La vitrine la plus marquante de cette évolution reste le programme olympique. Sous l’impulsion de l’initiative France Bois 2024, le Village des athlètes a mobilisé 30 000 m³ de bois, dont 65 % issus de forêts françaises. Le Centre Aquatique de Saint-Denis, avec sa structure bois de 90 mètres de portée, illustre les prouesses architecturales rendues possibles par ce matériau.

Le bois représente près des deux tiers des 318 000 m² de surface de plancher du Village olympique, avec une réduction globale de 45 % des émissions sur l’ensemble du cycle de vie des bâtiments. Cet élan rejaillit sur d’autres projets : la construction bois se déploie désormais massivement en zones urbaines, en particulier en Île-de-France, qui devient en 2023 la première région en nombre de logements bois construits (19,5 % du total national).

Un défi majeur : la qualification de la main-d’œuvre

La filière bois repose sur un tissu économique riche et diversifié. Elle regroupe à la fois des entreprises historiques (Ossabois, Mathis, Arbonis), des PME régionales et des start-ups innovantes. Les grands groupes du BTP y investissent aussi massivement : Bouygues déploie sa stratégie « WeWood », Eiffage s’appuie sur sa filiale Savare, Nexity revendique 145 000 m² de bureaux en bois livrés depuis 2011.

Sur le plan technique, la filière innove : préfabrication en usine (Blokiwood, SYbois), structures hybrides (TimberRoc, WoodWall), matériaux biosourcés, systèmes constructifs démontables… autant de leviers pour répondre aux enjeux industriels.

Mais cette montée en charge s’accompagne d’un défi majeur : la qualification de la main-d’œuvre. Près de la moitié des entreprises prévoient de recruter en 2025, mais 61 % rencontrent des difficultés à embaucher.
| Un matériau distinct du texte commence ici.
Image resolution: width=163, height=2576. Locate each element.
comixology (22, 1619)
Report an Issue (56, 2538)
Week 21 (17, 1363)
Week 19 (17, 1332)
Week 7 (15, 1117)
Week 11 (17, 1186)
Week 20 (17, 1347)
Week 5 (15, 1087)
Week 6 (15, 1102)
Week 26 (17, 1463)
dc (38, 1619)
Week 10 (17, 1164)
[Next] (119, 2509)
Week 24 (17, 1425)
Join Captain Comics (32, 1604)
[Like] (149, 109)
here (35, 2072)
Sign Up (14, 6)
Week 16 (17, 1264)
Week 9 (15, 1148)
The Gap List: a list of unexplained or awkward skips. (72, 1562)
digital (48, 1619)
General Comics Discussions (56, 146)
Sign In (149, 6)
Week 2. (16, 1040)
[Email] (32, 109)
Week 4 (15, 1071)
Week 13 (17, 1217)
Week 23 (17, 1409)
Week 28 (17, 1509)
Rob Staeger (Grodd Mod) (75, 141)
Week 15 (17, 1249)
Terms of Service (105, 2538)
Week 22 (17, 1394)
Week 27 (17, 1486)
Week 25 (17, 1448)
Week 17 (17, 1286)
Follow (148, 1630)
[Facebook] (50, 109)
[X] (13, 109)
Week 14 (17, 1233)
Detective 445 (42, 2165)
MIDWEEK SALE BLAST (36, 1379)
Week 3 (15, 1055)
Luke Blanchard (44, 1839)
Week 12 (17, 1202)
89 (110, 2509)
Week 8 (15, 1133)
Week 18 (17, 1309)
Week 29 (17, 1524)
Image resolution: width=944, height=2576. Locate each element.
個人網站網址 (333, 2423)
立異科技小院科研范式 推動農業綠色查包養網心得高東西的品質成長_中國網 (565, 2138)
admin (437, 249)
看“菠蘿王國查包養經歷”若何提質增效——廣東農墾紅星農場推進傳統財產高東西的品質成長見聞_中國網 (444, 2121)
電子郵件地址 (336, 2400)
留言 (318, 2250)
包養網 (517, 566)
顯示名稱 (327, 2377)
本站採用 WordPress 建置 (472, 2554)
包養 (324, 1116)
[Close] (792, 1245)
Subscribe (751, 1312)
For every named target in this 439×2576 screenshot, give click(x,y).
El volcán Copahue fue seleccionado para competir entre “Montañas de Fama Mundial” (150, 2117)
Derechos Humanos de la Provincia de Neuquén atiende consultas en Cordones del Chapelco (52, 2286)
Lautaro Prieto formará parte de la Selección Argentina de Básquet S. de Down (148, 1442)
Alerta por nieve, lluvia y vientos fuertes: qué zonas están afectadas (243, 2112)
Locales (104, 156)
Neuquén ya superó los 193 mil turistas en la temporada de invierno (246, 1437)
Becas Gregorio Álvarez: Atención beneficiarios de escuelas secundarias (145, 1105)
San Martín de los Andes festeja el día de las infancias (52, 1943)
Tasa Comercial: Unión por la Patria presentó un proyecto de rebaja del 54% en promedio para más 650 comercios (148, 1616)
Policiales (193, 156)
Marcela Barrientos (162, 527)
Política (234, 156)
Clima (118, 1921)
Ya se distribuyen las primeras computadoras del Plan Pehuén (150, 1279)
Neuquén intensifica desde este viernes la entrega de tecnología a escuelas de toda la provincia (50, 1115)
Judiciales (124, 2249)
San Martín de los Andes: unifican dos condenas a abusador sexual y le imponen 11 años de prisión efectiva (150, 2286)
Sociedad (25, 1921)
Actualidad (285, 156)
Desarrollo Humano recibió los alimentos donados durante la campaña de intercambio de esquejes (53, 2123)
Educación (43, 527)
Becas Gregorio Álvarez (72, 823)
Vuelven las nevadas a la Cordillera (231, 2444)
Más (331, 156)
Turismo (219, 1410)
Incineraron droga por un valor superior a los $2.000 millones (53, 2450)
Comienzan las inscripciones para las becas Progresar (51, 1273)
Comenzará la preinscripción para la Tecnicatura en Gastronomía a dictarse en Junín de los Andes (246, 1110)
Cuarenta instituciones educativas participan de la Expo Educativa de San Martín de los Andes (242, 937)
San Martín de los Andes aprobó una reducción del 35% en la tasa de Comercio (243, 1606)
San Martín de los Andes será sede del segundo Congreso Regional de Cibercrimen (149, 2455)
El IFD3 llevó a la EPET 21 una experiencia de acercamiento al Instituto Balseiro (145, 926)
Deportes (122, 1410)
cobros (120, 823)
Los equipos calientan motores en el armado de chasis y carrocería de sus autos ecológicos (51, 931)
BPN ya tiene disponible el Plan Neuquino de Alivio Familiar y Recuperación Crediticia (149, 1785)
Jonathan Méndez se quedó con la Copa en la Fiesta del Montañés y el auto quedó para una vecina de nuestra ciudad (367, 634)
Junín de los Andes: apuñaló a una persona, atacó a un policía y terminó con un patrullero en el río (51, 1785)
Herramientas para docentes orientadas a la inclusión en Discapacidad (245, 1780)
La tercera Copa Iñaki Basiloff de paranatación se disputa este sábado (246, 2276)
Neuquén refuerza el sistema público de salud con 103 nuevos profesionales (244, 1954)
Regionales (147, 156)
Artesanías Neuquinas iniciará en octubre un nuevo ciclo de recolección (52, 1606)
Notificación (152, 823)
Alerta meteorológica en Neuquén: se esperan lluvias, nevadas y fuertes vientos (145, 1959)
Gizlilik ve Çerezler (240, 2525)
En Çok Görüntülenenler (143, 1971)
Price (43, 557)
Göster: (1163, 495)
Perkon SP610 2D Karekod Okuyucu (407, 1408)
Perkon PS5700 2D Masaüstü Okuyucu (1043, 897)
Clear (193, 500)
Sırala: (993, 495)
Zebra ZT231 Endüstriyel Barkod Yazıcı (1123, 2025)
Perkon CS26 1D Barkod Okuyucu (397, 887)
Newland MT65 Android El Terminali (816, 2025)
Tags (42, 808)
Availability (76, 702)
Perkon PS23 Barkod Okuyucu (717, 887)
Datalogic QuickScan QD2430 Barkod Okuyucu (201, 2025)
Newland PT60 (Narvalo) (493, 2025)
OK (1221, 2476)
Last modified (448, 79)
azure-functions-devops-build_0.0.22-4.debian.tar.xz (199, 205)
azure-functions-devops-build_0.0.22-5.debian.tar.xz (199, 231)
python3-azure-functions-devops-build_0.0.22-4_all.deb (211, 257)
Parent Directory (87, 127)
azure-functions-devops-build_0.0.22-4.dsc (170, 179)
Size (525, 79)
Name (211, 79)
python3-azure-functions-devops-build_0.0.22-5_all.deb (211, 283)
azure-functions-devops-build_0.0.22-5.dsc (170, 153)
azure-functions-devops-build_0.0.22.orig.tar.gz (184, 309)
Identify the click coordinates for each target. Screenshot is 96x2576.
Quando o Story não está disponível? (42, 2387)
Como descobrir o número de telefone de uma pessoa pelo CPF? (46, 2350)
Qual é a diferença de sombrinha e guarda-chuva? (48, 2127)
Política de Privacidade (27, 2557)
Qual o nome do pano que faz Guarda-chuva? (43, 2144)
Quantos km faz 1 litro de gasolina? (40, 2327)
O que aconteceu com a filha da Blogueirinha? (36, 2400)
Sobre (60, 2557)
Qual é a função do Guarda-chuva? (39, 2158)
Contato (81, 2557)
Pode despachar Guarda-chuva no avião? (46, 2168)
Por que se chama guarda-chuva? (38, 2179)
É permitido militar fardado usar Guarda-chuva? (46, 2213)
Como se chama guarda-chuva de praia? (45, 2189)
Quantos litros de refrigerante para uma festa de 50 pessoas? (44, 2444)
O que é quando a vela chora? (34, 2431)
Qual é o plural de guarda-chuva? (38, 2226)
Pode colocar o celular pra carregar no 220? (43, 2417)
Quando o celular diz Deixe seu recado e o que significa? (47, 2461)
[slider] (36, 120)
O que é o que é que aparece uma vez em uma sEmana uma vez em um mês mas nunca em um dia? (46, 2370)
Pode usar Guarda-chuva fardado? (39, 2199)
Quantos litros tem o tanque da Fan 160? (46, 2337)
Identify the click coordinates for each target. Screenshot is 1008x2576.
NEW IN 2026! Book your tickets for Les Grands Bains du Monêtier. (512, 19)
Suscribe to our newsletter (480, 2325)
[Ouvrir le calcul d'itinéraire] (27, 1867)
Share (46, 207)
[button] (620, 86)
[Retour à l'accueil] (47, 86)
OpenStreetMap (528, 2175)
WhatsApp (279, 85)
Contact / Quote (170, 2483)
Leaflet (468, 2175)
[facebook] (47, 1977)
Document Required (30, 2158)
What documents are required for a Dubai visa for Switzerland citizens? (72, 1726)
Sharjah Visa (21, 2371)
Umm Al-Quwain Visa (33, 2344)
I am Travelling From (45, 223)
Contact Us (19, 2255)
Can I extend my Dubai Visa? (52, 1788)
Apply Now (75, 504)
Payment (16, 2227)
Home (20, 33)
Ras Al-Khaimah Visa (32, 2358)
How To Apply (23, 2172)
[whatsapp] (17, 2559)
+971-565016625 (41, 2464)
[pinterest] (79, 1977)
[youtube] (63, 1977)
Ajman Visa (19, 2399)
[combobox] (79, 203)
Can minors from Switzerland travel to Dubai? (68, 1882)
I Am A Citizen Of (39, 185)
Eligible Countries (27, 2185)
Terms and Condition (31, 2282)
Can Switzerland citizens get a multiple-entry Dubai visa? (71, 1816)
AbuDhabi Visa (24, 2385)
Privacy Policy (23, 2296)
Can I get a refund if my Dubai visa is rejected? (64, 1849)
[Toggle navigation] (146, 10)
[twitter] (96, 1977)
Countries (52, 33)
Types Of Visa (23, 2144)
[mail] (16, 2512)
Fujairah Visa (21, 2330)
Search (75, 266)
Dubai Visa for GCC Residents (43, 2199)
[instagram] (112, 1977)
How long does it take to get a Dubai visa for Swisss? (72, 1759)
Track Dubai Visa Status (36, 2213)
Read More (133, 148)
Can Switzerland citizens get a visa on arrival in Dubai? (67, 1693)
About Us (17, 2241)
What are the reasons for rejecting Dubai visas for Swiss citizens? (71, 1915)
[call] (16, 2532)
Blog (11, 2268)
En réponse, la filière renforce sa politique de formation : cursus spécialisés, titres professionnels, dispositifs portés par les Compagnons du Tour de France, ou accompagnement des pôles de compétitivité comme Xylofutur.

Une filière tournée vers l’économie circulaire et la relocalisation

Au-delà de l’innovation technologique, la filière bois française adopte une logique d’économie circulaire et de valorisation territoriale. Des projets comme SILVAÉ en Isère ou les circuits courts de Roch Constructeur Bois dans le Jura illustrent cette volonté de relocalisation.

En 2024, 43 % des achats de bois sont effectués en direct auprès de scieries françaises. La traçabilité devient une norme : 94 % des bois utilisés sont certifiés PEFC ou FSC, garantissant une gestion durable des forêts.